Manguin spoke to contributor Kunang Helmi regarding the current exhibition on Champa sculpture in Paris and some of the ties this culture shared with ancient Indonesian civilizations.
Question: It was most interesting to find out that many Cham converted to Islam. What do you know about the Muslim Cham in connection with ancient Indonesia?
Answer: We know that links with Muslim Cham communities played an important role in the Islamization of Java in the 15th century. The Putri Campa tomb in Trowulan keeps alive the memory of such links. Relations with insular Southeast Asia were, however, not always peaceful, and historical sources have records of 9th and 10th century expeditions by Malay or Javanese fleets that destroyed local temples and cult images.
Can we still find Muslim Cham in other countries besides Vietnam today?

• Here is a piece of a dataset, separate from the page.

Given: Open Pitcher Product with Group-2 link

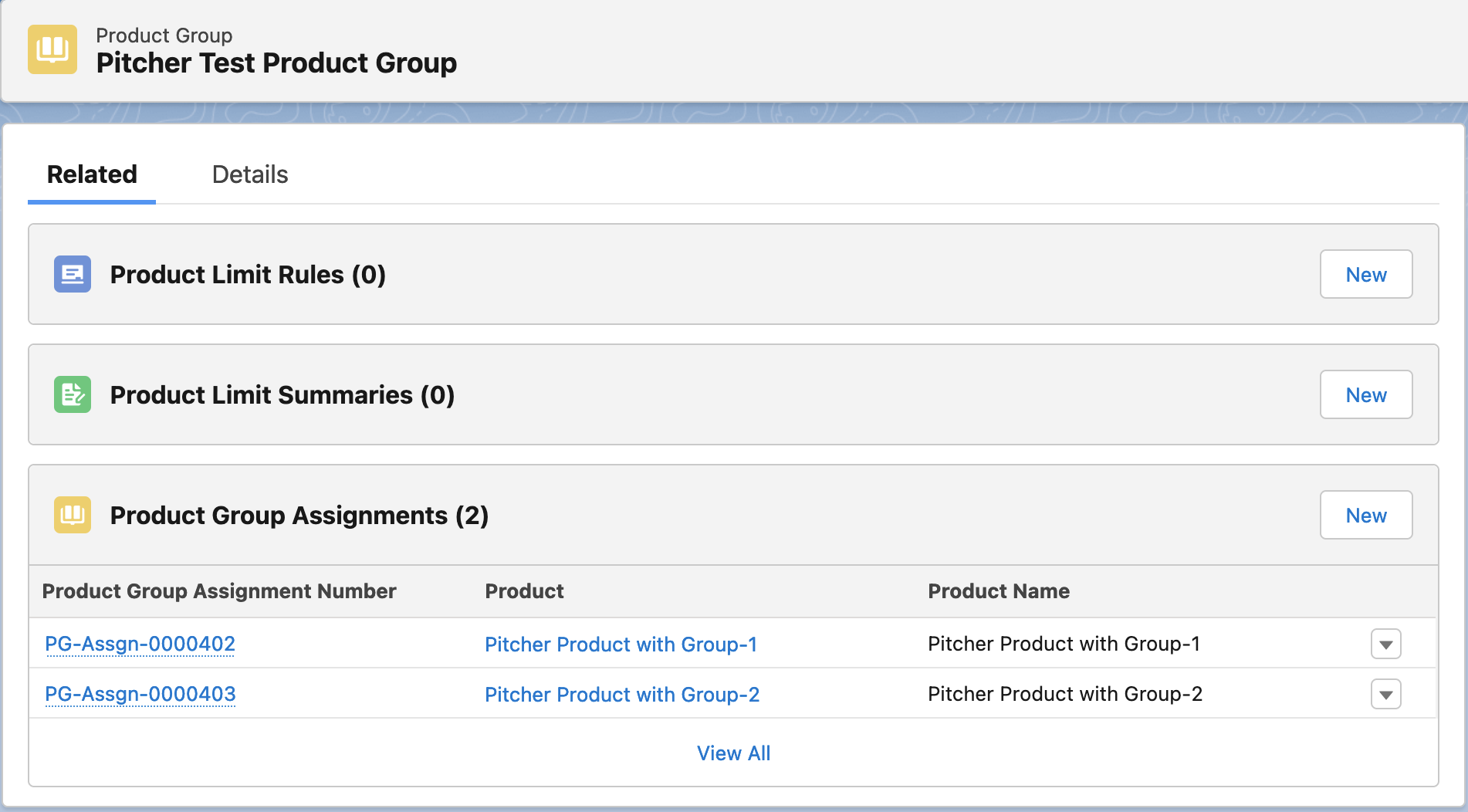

The vast majority of Muslim Cham live in Cambodia, where they emigrated starting with the progressive destruction of the Champa kingdom at the hands of the Vietnamese. Many of these, in turn, emigrated during the Khmer Rouge period to Peninsular Malaysia (particularly to Kelantan), where they have formed a thriving and deeply religious community.
What about the destruction of material relics of their civilization in 20th-century Vietnam?
As you mentioned destruction by bombs, I would like to point out that destruction by American bombs were actually most prominent at My Son, as well as at Dong Duong.
Another point that was puzzling in the catalog was the mention that red-brick constructions were primarily a Cham invention, What do you know about this fact pertaining to Indonesia?
Brick monuments are quite common in other parts of Southeast Asia, the more so in regions where suitable stones are not as readily available as in Java or Cambodia.
In Indonesia, for example, all temples at the large 6th- to 10th-century sites of Batutjaya and Cibuaya in West Java -- both Buddhist and Hindu monuments -- were made of bricks, as were most of those built in Sriwijayan times in Sumatra. Even in Central Java, many temples,-- most of them now vanished -- used bricks as building material.